Il apparait difficile voire impossible d’avoir un programme unique qui satisferait les attentes de
tous en environnement. Il est clair qu’il faudrait avoir plusieurs branches distinctes mais ces
branches risquent fort d’être rattachées de manière très ténue à un même tronc. Sans avoir fait un
examen de tous les programmes en sciences de l’environnement qui existent, il me semble à
première vue que chaque programme a fait des choix pour que l’universalité ne se fasse pas aux
dépens de la rigueur et la qualité de la formation. Si le programme actuel devait être maintenu, il
nous apparait impératif que ceci ne nuise en rien à l’éclosion des sciences naturelles de
l’environnement.
-­‐3-­‐ La recherche multidisciplinaire en environnement: le point de vue des sciences de l'atmosphère PROPOSER À TERME UNE FORME D’ORGANISATION POUR LES SCIENCES DE L’ENVIRONNEMENT À
L’UQAM.
Etant donné les intérêts divergents en termes de recherche et formation, il nous apparait
souhaitable d’avoir des programmes distincts pour les aspects sciences sociales et un programme
axé sur les sciences naturelles de l’environnement. Ce dernier programme pourrait débuter en
encourageant des projets de recherche interdisciplinaires. Une équipe de deux étudiants gradués
et de leurs directeurs de recherche dans des domaines différents pourraient très bien mener un
projet de recherche conjoint en se complétant l’un l’autre. Apprendre à des experts de domaines
différents à travailler ensemble serait l’objectif visé ici. Tel que mentionné plus haut des projets
conjoints avec les sciences biologiques ou actuarielles très intéressants pourraient en émerger dès
maintenant.
Des projets plus spécifiques pourraient être envisagés avec des domaines autres que ceux de la
Faculté des Sciences.

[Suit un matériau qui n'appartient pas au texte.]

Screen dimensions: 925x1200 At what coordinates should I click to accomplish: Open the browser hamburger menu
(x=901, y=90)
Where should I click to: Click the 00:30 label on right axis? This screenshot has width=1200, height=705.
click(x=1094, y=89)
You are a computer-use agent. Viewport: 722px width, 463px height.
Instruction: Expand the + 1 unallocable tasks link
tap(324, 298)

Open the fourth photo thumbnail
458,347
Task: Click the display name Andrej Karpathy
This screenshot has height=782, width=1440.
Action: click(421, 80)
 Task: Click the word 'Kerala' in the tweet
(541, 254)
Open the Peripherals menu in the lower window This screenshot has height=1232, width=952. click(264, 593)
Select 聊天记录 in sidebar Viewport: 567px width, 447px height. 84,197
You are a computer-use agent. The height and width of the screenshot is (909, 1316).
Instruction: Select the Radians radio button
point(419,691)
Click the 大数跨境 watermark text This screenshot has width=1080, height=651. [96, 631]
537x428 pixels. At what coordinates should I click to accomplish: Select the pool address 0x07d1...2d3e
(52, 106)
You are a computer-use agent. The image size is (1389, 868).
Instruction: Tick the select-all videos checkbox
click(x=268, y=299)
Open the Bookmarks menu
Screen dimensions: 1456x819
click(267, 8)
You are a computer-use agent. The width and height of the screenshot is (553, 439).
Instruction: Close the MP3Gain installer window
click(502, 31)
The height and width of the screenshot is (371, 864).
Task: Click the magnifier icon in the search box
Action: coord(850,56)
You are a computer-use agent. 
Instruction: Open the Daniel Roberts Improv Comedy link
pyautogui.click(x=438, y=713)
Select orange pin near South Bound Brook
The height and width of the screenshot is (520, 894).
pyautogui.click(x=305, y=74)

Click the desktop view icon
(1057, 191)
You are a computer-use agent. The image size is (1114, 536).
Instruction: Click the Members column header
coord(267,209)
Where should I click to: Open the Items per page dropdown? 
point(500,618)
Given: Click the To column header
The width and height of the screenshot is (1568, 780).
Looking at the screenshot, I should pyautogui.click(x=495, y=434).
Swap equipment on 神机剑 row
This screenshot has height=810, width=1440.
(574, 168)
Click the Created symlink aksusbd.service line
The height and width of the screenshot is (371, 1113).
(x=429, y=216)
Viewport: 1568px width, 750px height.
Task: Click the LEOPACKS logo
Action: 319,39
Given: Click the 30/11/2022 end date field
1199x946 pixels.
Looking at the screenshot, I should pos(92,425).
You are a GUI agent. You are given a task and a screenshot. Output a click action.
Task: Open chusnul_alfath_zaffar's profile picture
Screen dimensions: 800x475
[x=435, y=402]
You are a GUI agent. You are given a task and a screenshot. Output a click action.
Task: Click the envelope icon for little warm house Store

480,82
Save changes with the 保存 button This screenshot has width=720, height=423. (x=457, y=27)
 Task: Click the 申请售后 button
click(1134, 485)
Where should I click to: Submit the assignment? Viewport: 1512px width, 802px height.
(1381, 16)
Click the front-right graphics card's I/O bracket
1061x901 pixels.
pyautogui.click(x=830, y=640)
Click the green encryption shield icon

Mais il faudrait avancer lentement dans cette direction car à mon avis, il
faut bâtir des projets sérieux qui vont soutenir le test de l’évaluation par les pairs. Je reviens au
cas du GIEC où le groupe en impact et adaptation ne comprend que peu ou pas de gens des
sciences naturelles. Par contre, ce groupe peut compter sur l'expertise du groupe de travail sur les
fondements scientifiques et physiques.